# Data Model — Enforce Creation-Time Finding Invariants

**Spec**: [spec.md](spec.md)

This feature introduces no new persisted truth. The data-model impact is to make the existing `Finding` lifecycle contract explicit at create, refresh, and reopen time across the three active writer families.

## Existing Canonical Entities Reused

### Finding (`findings`)

**Purpose**: Tenant-owned findings workflow truth.

**Key fields already in use**:
- `id`
- `workspace_id`
- `tenant_id`
- `finding_type`
- `source`
- `scope_key`
- `fingerprint`
- `recurrence_key`
- `severity`
- `status`
- `first_seen_at`
- `last_seen_at`
- `times_seen`
- `sla_days`
- `due_at`
- `reopened_at`
- `resolved_at`
- `resolved_reason`
- `closed_at`
- `closed_reason`
- `current_operation_run_id`
- `baseline_operation_run_id`

**Feature use**:
- Remains the single persisted source of truth for active findings lifecycle state.
- Continues to require both `workspace_id` and `tenant_id` anchors.
- Keeps the current status families unchanged.
- Carries the lifecycle-ready fields that this feature hardens at write time.

### OperationRun (`operation_runs`)

**Purpose**: Existing execution context for baseline compare and other operational flows.

**Feature use**:
- Remains contextual only.
- `current_operation_run_id` continues to identify the current writer run where the family already sets it.
- No new operation type or new run-tracking artifact is introduced.

### StoredReport (`stored_reports`)

**Purpose**: Existing stored reporting artifact for permission posture output.

**Feature use**:
- Unchanged.
- Mentioned only because permission posture finding generation already correlates lifecycle-ready findings with an existing report artifact.

## Derived Non-Persisted Contracts

### LifecycleReadyFinding (derived contract)

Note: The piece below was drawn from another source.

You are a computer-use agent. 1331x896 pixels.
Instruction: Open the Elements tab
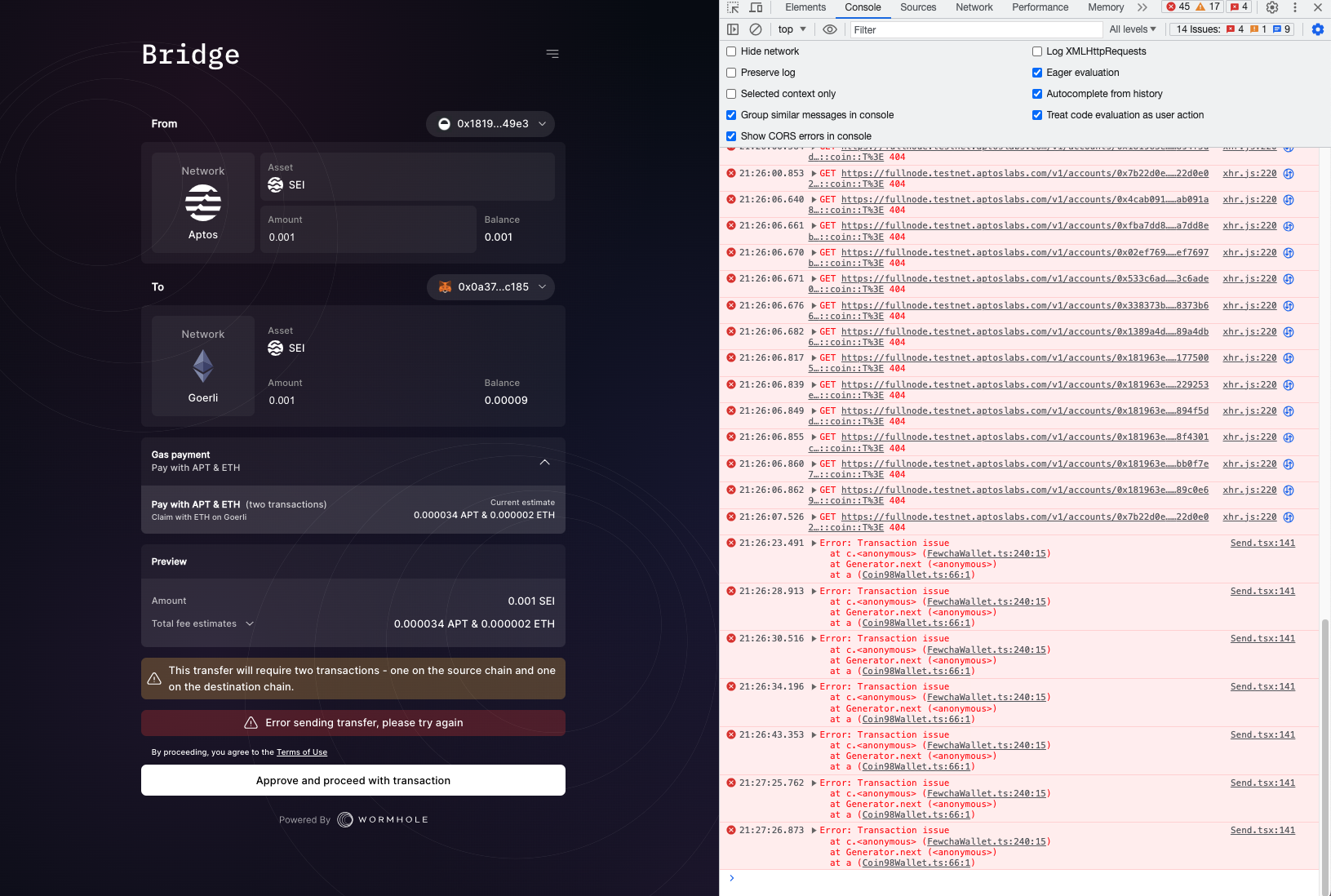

**Definition**: A `Finding` record that is immediately usable by the existing workflow the moment the active writer persists or refreshes it.

**Required fields**:
- active canonical status on first create (`new`)
- `first_seen_at`
- `last_seen_at`
- `times_seen >= 1`
- `sla_days` when the current severity policy returns a value
- `due_at` when the current severity policy requires due-date truth
- existing run correlation fields preserved where the writer already populates them

**Removal rule**:
- no later repair surface may be required for these fields on active writers

### RecurrenceIdentity (derived contract)

**Definition**: The family-owned identity that decides whether a repeated observation refreshes one canonical finding or incorrectly creates a duplicate.

**Family-specific variants**:
- baseline compare: `recurrence_key` and `fingerprint` derived from tenant, baseline profile, policy type, subject key, and change type
- Entra admin roles: existing role-assignment and aggregate fingerprints
- permission posture: existing permission and error fingerprints

**Guarantee**:
- repeated observation of the same canonical issue reuses one finding identity

### ObservationBoundary (derived contract)

**Definition**: The family-specific rule that decides whether `times_seen` should advance.

**Family-specific variants**:
- baseline compare: same `current_operation_run_id` must not increment `times_seen` twice for the same observation
- Entra admin roles: later `observedAt` advances seen history
- permission posture: later `observedAt` advances seen history

**Guarantee**:
- retries and repeated processing do not double count the same observation

## State Transitions Reused

### Create

- missing canonical finding identity -> create one `Finding`
- resulting state remains `new`
- lifecycle-ready fields are populated in the same write path

### Refresh Existing Open Finding

- existing open finding remains in its current active workflow state
- evidence or severity may refresh according to the writer family
- missing lifecycle-ready fields covered by this feature are repaired inline
- valid existing lifecycle fields should not be needlessly reset

### Reopen Existing Terminal Finding

- existing terminal finding transitions through `FindingWorkflowService::reopenBySystem()`
- resulting state becomes `reopened`
- `resolved_*` and `closed_*` markers clear according to the current service behavior
- SLA and due-state truth are recalculated from the later re-observation moment

## Invariant Rules

- No new persisted entity, table, or compatibility artifact may be introduced.
- No new workflow status, reopen reason family, or lifecycle label may be introduced.
- Active writers must repair incomplete lifecycle-ready fields inline rather than relying on CLI repair commands, tenant maintenance actions, or deploy-time hooks.
- Due-state repair should fill missing truth or refresh terminal-to-reopened truth only; it must not silently redesign current due-date semantics for already-healthy open findings.
- A later database constraint is a separate follow-up candidate only if application-level write-path enforcement proves insufficient.